So I’ve now been predicting the weather for a week, and well all I can say is. I’m pretty damn good at it.
I wrote a script to go back in the database, and using the same logic as my current predicting script. It looks at data that would have been available to the system then, and puts a prediction in the database. This was marked as retrospective (although in theory it doesn’t matter).

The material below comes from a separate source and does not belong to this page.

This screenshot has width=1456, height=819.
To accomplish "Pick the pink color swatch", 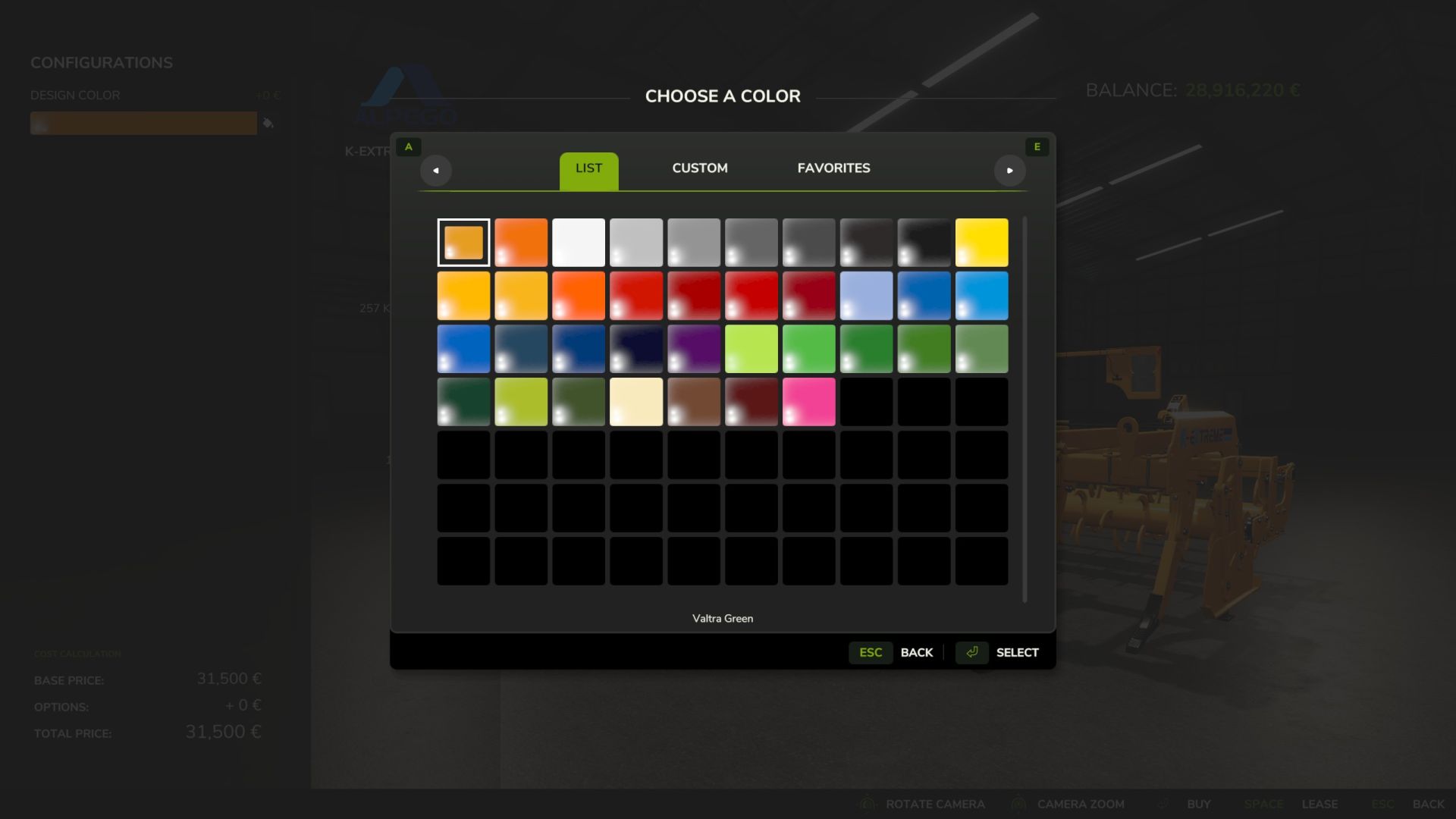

Here is some output of my results at the time of writing
Using all data in the database, and all predictions (even those retrospective) gives
323 predictions, of which 279 have been correct, and 44 have been incorrect
Giving a total accuracy of 86.4%
If we exclude retrospectively calculated figures, we have a much lower number of predictions, but a higher rate of accuracy.
10 predictions, of which 9 have been correct, and 1 have been incorrect
Giving a total accuracy of 90%
So I was trying to work out why the drop in accuracy, when including the retrospective calculations.
The answer is simple, in that in the early days, the database wasn’t very accurate. So, if we exclude the first 100 rows. As at this time, the database was ‘learning’. Then we get (at the time of writing) as below:
225 predictions, of which 206 have been correct, and 19 have been incorrect
Giving a total accuracy of 91.6%
Note: The eagle-eyed among you, will have noticed, that the first result shows 323 predictions, and the final (as it is working now) gives 225, and I said I had excluded the first 100 rows. But that’s only 98. Well the database doesn’t start until ID=3. As it couldn’t predict when there were only 1 or 2 entries. And I actually restricted it by doing ID>100. So it’s actually the first 98 as rows I’m ignoring as 1 and 2 don’t exist!